Nazarenos


Nazarenos de la Semana Santa de SevillaRepresentan -junto a los costaleros- el alma mater de nuestra Semana Santa y sin ningún género de dudas es uno de los hechos que hacen que la de Sevilla sea la más importante del mundo. A los sevillanos desde que son muy pequeños -muchos desde el día de su nacimiento- y por tradición familiar que va de padres a hijos, de abuelos a nietos… se les hace hermanos de una cofradía -la de su Barrio, o aquella que sea de tradición en la familia- , a la que suelen acompañar en su Estación de Penitencia (procesión). 

Existen tres tipos de nazarenos: los nazarenos de cirio, los de insignia y los de cruz (llamados penitentes). A diferencia de los nazarenos no llevan los clásicos capirotes.

Podéis fijarnos como detalle, durante el recorrido de muchas cofradias por las calles de Sevilla, a muchos niños pequeños que acompañan con su túnica de nazareno puesta -o a medio poner- a sus padres. Son los cofrades de mañana, los que harán que Sevilla siempre sea Sevilla.

Debéis fijaros bien en el rito de los caramelos… “Nazareno dame un caramelo” que le piden los niños -y algunos otros ya no tan niños- a los nazarenos (aunque para muchos sea desconocido algunos nazarenos llevan caramelos en sus bolsillos para regalar a los niños pequeños).

Nazareno de la Semana Santa de Sevilla

Tampoco debeís perderos el detalle de esas grandes bolas que forman los niños con la ceraque sueltan los cirios de los nazarenos. Por cierto, hablando de cera, es bastante habitual -y lo digo por experiencia- que la ropa se te manche de cera, sobre todo si en lugar de quedarte esperando en un mismo sitio a que pasen varias cofradías, te mueves entre las mismas -respetando puedes pasar entre los nazarenos para buscar otra cofradía-, aunque es conveniente pasar por los sitios señalizados a tal efecto siguiendo las instrucciones de los responsables de seguridad.
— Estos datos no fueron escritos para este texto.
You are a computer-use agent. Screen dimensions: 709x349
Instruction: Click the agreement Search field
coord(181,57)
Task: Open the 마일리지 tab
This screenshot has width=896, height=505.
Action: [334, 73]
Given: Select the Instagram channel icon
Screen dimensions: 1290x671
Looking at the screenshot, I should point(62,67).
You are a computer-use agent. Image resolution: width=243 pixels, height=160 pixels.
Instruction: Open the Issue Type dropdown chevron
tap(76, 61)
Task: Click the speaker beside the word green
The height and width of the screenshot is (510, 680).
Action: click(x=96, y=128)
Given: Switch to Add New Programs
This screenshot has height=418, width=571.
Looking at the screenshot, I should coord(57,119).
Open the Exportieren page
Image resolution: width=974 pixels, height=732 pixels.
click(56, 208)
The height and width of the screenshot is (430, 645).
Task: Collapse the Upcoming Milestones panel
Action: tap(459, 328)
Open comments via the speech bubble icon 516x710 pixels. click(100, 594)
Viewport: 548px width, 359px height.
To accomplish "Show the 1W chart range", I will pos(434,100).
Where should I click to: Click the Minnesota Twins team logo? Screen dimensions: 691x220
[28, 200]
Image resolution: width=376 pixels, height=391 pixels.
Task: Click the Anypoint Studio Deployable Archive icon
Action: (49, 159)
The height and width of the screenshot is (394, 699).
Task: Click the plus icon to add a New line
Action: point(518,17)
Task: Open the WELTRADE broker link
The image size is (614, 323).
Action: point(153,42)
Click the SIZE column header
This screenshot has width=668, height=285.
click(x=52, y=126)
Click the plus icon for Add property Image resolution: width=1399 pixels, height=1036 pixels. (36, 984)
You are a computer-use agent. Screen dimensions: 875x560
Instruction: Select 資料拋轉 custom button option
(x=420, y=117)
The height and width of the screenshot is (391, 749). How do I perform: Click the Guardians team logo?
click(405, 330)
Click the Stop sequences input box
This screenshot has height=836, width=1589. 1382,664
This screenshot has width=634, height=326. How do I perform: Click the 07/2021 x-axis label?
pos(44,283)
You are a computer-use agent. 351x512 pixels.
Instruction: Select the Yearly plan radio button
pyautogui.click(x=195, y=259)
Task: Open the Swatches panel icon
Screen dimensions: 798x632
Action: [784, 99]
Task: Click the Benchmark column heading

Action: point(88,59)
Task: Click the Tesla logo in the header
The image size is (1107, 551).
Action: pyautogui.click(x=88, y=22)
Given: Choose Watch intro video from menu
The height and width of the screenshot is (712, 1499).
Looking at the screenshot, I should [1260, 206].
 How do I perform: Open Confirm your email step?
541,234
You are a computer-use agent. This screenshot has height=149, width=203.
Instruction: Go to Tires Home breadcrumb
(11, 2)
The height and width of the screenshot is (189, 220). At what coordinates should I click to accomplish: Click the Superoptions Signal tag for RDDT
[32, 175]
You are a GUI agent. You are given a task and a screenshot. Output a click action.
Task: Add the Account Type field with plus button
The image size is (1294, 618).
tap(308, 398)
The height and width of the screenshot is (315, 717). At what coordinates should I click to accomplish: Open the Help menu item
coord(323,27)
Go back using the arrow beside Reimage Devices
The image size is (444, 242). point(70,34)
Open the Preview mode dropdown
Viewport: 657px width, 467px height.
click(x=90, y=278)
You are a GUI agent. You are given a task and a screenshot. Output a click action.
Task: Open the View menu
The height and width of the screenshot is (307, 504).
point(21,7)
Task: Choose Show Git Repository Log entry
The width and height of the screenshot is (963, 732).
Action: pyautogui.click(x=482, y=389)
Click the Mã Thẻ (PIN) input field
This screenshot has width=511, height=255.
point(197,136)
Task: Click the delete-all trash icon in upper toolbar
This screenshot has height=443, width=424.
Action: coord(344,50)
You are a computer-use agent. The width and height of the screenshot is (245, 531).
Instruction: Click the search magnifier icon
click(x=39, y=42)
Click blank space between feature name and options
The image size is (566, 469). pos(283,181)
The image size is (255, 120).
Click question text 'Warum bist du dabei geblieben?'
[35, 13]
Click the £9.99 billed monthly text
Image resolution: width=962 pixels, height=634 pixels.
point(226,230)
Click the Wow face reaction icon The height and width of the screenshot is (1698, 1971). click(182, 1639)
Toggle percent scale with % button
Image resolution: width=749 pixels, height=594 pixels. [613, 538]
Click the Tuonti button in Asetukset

Por cierto, no debemos olvidar que Sevilla entera está en la calle durante estos días, y no sólo Sevilla, sino que nos visitan gente de todos los lugares de España y del extranjero… ¿y por qué digo esto? Pues bien fácil, porque en Sevilla en Semana Santa nace ” la bulla”.. que no es otra cosa que una gran aglomeración de gente que quiere ir en el mismo instante al mismo lugar, formándose los “atascos humanos”. El Sevillano sabe convivir con la bulla e invitamos a los que nos visitan a que la conozcan…

Una buena manera de luchar contra estas aglomeraciones de personas es alquilar una silla en la Carrera Oficial -lugar por el que pasan obligatoriamente todas las cofradías-. Podemos alquilarlas desde primeras horas de la mañana en la zona de la Catedral (Avenida de la Constitución). La parte positiva es que de esta manera se podrán ver todas sin pasar agobios, pero lo negativo es que al estar sentados y no movernos, nos perdemos a las distintas hermandades en sus sitios más característicos y bonitos.

Nazareno de la Semana Santa de SevillaEl atuendo que lleva el nazareno durante todo el recorrido es la túnica de su hermandad. Conviene que sepáis que muchos la eligen para llevarla hasta en el último momento de su vida. Hasta no hace muchos años eran sólo los hombres los que podían realizar la Estación de Penitencia, pero hoy en día, son cada vez más las mujeres que acompañan a su hermandad durante la procesión.

Tampoco llevan capirotes los “manigueteros” , así llamados porque se colocan en las maniguetas que sobresalen del canasto del paso. Debéis observar cómo estos hermanos van en las esquinas delanteras y traseras de los pasos -lugar de honor-. Son cofrades de especial relevancia en la hermandad.

Si nos fijamos bien, podemos ver a muchos nazarenos que van descalzos durante todo el recorrido. Esta forma de penitencia -suele hacerse por una promesa- está admitida en Sevilla por las cofradías.

También en el recorrido de las cofradías podrás ver a otros sevillanos que hacen su estación de penitencia:

-Acólitos: Algunos se sitúan delante del paso con unos ciriales que se llevan alzados cuando el paso anda y se nbajan cuando para. Otros llevan el incienso, que va dejando en el ambiente ese olor tan característico… ¡Acércate y podrás olerlo!.

- Pertigueros: Mandan sobre los acólitos. Delante de cada paso se sitúa un pertiguero con una vara o pértiga de plata (con ella dan las órdenes a los acólitos). Seguro que te llama la atención su vestimenta -terciopelo con bordados- y gran medalla de plata sobre su pecho.